Reluctantly, the decision was made to leave. My father, probably, didn’t much want to go: he was in his eighties by then, and he had spent nearly his whole life in Trinidad. My mother was the opposite: she had always yearned to return to Ireland, where she had grown up. The arrangements dragged on endlessly – Hey, does anyone want that porcelain jug with the blue flowers? How about this mildewed book with half its pages missing?– until finally, the house was sold. Someone came to collect the car. The dog was taken in by a friend. For the last few days, my parents moved to a hotel, where they sat by a pool, my father reading the paper, my mother drawing in her sketchbook. A taxi drove them to the airport. I knew they would eat dinner at the food court, that they would queue for check-in, watch their suitcases taken away by the conveyor belt. My father would have been practical, he would have behaved as if this was any other flight, holding up his boarding pass at the last counter, and trying to walk briskly through the departure gate, although by that stage his back was weak, and he walked with difficulty. I kept track of them online from London, every few seconds refreshing the website. I pictured them buckled into their seats, the plane humming at the top of the runway, ready for take-off. My mother would have closed her eyes and counted the seconds, so long had she waited to leave. But my father, I knew, would have taken a last look at the place that had been his home. He would have told himself it wasn’t that he was being sentimental; it was that, sitting on an airplane, there was nowhere else to look but out the window. But I imagine that he would have looked at the grey-green hills, the goldening sky, the little open houses, the security guard fanning himself with his hat in the shade.

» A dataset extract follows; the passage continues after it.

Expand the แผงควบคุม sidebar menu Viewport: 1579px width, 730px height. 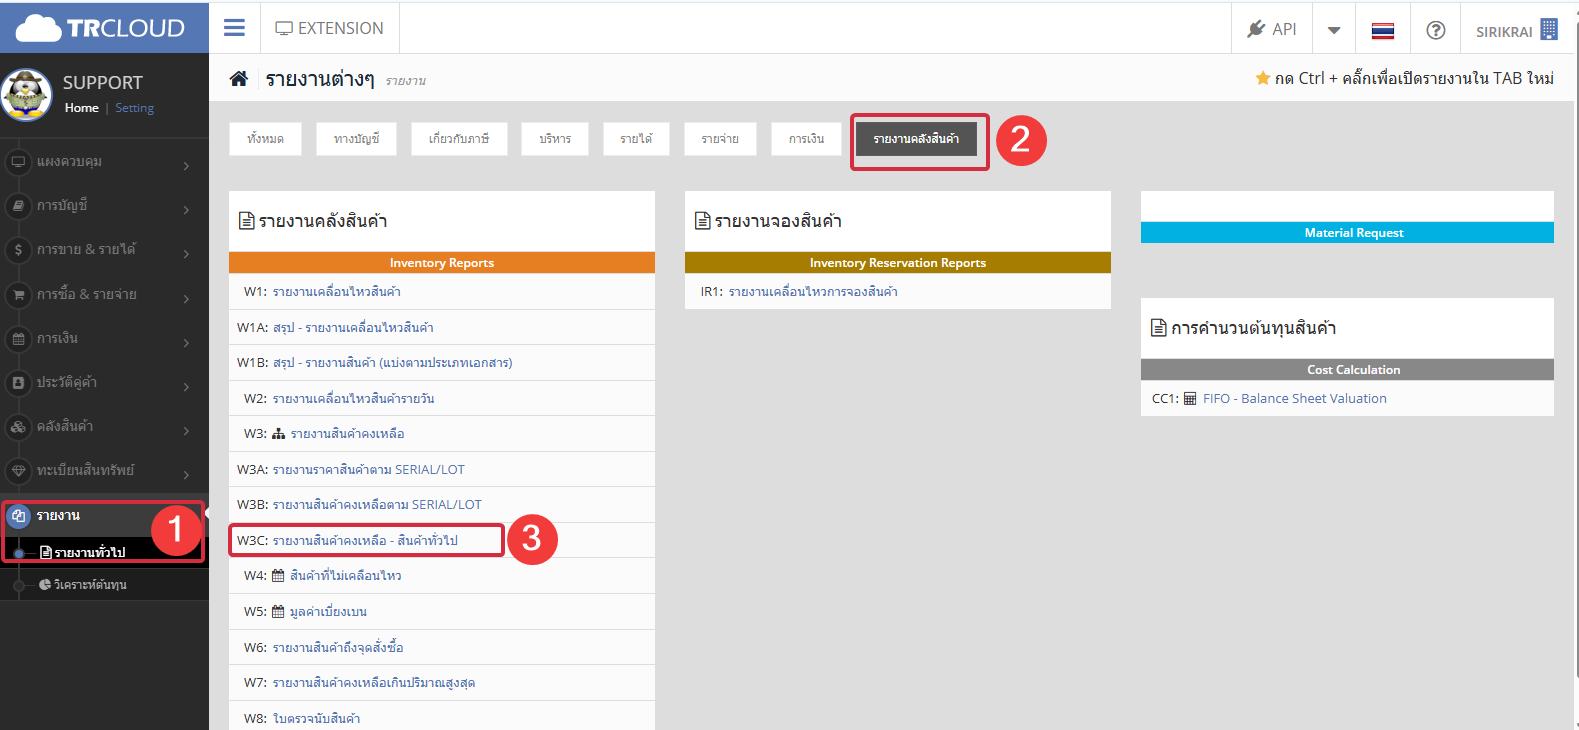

They came to London and cheerfully settled themselves into their new small flat. We rarely spoke about Trinidad or the past. Then, maybe six months after they arrived, my mother told us that their house, the one with the pool and the thunbergia, had burned down. ‘Burned down, or been burned down,’ she said: the circumstances were unclear. We tried to make it into a joke: one house bulldozed flat, the next one burned down! The message is loud and clear: get out of here! Goodbye and don’t come back! We laughed, and I imagine we each vowed, privately, not to speak of it again. What was there to speak of? A house is just a physical object, we may have said to ourselves, a physical object like a table or a telephone or a car. It means nothing. Houses mean nothing. And yet I often still think of that house, and the one before it. I remember the feeling of smooth wooden floors underfoot. I remember sitting on the patio in the evenings, and watching the lights switch on in the houses on the hill. I remember sitting on the back step with the dog and looking up at the other hill behind the house, and birds pecking at the yellow flesh of a fruit. That the physical reality of the world has changed, such that these places I remember so vividly no longer actually exist, is infinitely puzzling to me. It is something to contemplate in private, I think, and to speak of as little as possible. After all, I am not the only one to whom this has happened; there are so many of us, around the world, who share a similar grief. Time passes, things are lost. All we can do is be grateful for what we had.
*
I did settle down: I got married, had children, bought a house. A flat, actually – a nice flat on the top floor of a Victorian building in London, with old oak beams with strange markings made by people who lived here long ago. It is a good flat. We are lucky. The windows are modern, double-glazed; they have brass hinges that allow them to open only a few inches, although it hardly matters, I suppose, since they are nearly always closed. I still haven’t gotten used to it. I haven’t gotten used to the seasons either, or to the behaviour of the sun. Some times of year, all we can see of the sunset through our kitchen window is a sullen smear of red; other times, the low rays shine like laser beams so that we scuttle away to the living room, to eat with our plates balanced on our knees. Some mornings, I pull chairs up to a different window, and I hold my children steady as they gaze at the sunrise; other days, the sky is grey from morning until evening, so that it is impossible to distinguish any one hour from another until darkness falls completely. In the tropics, it is always possible to know what time it is by observing the particular quality of the light; here, in England, it almost seems as if there is no pattern to it, as if the sky may be dark or bright at any time at all. I know what causes these changes, of course, and yet the whole thing makes me feel deeply suspicious: any sudden twist might be possible in a place like this. I think of all the hours I spent sitting on the edge of our driveway in Trinidad watching the changing colours of the sky as the afternoon came to an end, watching those brilliant final moments when the light was high and molten white, before the colours began to decompose to pink, red, purple, green. Every day it was the same, day after day, year after year. The spectacle, I knew, was the manifestation of some tremendous power; the same force that brought the ending of one day would bring the beginning of a new one. Even as a child of seven or eight, it gave me a great sense of peace.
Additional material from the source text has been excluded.